# Прошу помочь с определением марки/состояния/ценности



## roman999 (18 Окт 2015)

Доброго дня, Уважаемые музыканты!
У моего деда дома лежит баян, на котором он не играет. Просит меня продать его. Подскажите, пожалуйста, что это за марка, модель, представляет ли он какую-то ценность?
Заранее благодарю!


----------



## Gross (18 Окт 2015)

не разгляжу, что на левой- конвертер должен быть. Если есть- то это московский "Орфей" ( не путать с одноимённым кноп. аккордеоном!). Выборка от нижнего Фа до Соль 2 октавы. Трёхголосный, ломаная дека. Предшественник "Тулы-302", совсем немного от ней отличающийся. В 70-х годах был неплох для учёбы.


----------



## vev (18 Окт 2015)

*Gross*, есть там конвертер 

тысяч 25-30 может стоить, если состояние хорошее ИМХО


----------



## roman999 (18 Окт 2015)

вот с этого ракурса видно конвертер.
Скажите, представляет ли этот инструмент какую-то ценность для нынешних баянистов. Т.е. стоит ли его вообще пытаться продавать?


----------



## vev (18 Окт 2015)

*roman999*, стоит


----------



## roman999 (18 Окт 2015)

Спасибо за ответvev писал:


> *roman999*, стоит


Не сразу заметил ваш ответ, спасибо. Посоветуйте, как можно определить его состояние?  На вид это, вероятно, сделать невозможно. Я так понимаю, что лучше всего отвезти и показать мастеру.


----------



## vev (18 Окт 2015)

*roman999*, какой район Москвы? Лучше конечно же смотреть/щупать/СЛУШАТЬ.


----------



## roman999 (18 Окт 2015)

vev писал:


> *roman999*, какой район Москвы? Лучше конечно же смотреть/щупать/СЛУШАТЬ.

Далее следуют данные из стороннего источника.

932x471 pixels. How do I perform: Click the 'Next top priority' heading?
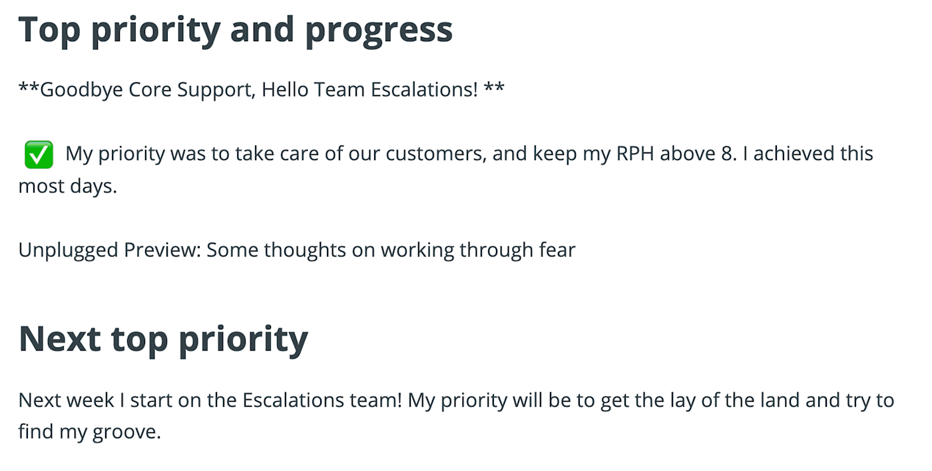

живу на юге Москвы, непосредственно рядом: Ясенево, Теплый Стан, Южное Бутово, Чертаново.


----------



## glory (19 Окт 2015)

С конвертором московской фабрики не "Орфей" назывался, а "Лель"... Хотя, "Лель" был трехрядный. Может более поздняя модификация... А без конверторов "Орфей", "Сатурн".. 
С "Тулой-302" выпускался практически в одно время. Но "Тула-302" это вообще отдельный разговор. Каждый отдельный узел сделан уникально и грамотно. А в сумме возьмешь - баян. ...
Качество (у тех "Лелей" которых знал) ниже среднего.. В основном из-за качества голосов. Ну и три голоса...
Да, и в защиту этого баяна по сравнению с "Лелем"-"Тулой-302". 4 ряда, причём расстановка клавиатуры правильная (3 - 1 ряд напротив, а не со смещением). Выборка - механика классически московская, как у всех московских, вплоть до "Юпитера".. 
Но качество голосочков - весьма "так себе". И диапазончик правой... И состояние - поролон наверняка сдох в правой..

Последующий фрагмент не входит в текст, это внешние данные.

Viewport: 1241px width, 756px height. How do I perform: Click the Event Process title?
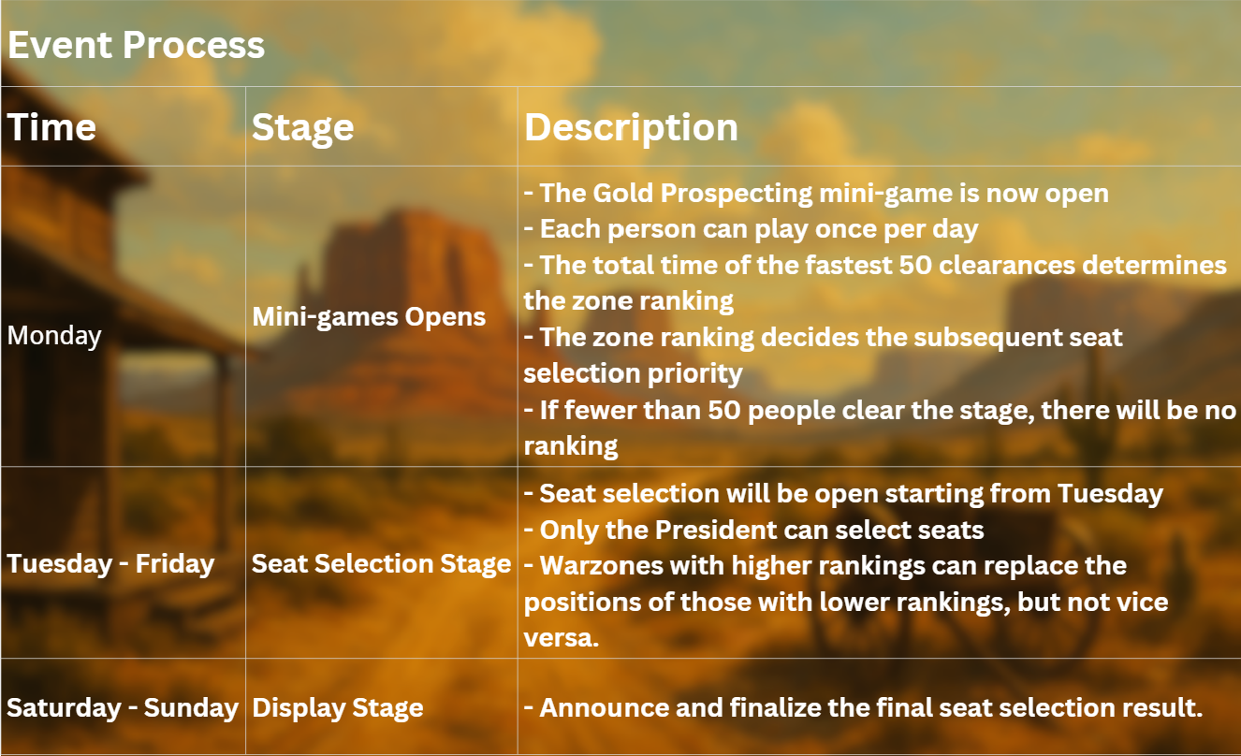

На любителя. Но выкидывать нельзя...


----------



## Gross (19 Окт 2015)

Можно послушать этот тип баяна:


----------



## Gross (19 Окт 2015)

glory (19.10.2015, 10:00) писал:


> не "Орфей" назывался, а "Лель".


 Мои знакомые в конце 70-х называли его именно "Орфей". В продаже не был, доставали прямо с фабрики. Цену называли почти в полтора раза выше, чем "Тула302".


----------



## glory (19 Окт 2015)

Я не знаю как называли его ваши знакомые. Я говорил (писал) о баяне который был и, в общем-то, и есть (правда, в разобранном состоянии) моей собственностью. Которую я покупал на фабрике. Были и паспорт и т.д. и т.п.. А в мастерской в запчастях и сейчас есть и "Сатурн" и "Лель" и "Концерт"- был и такой...
Тогда их штамповали массово. Вполне допускаю, что могла быть и фабричная "пересортица"...


----------



## Gross (19 Окт 2015)

glory (19.10.2015, 10:00) писал:


> Каждый отдельный узел сделан уникально и грамотно.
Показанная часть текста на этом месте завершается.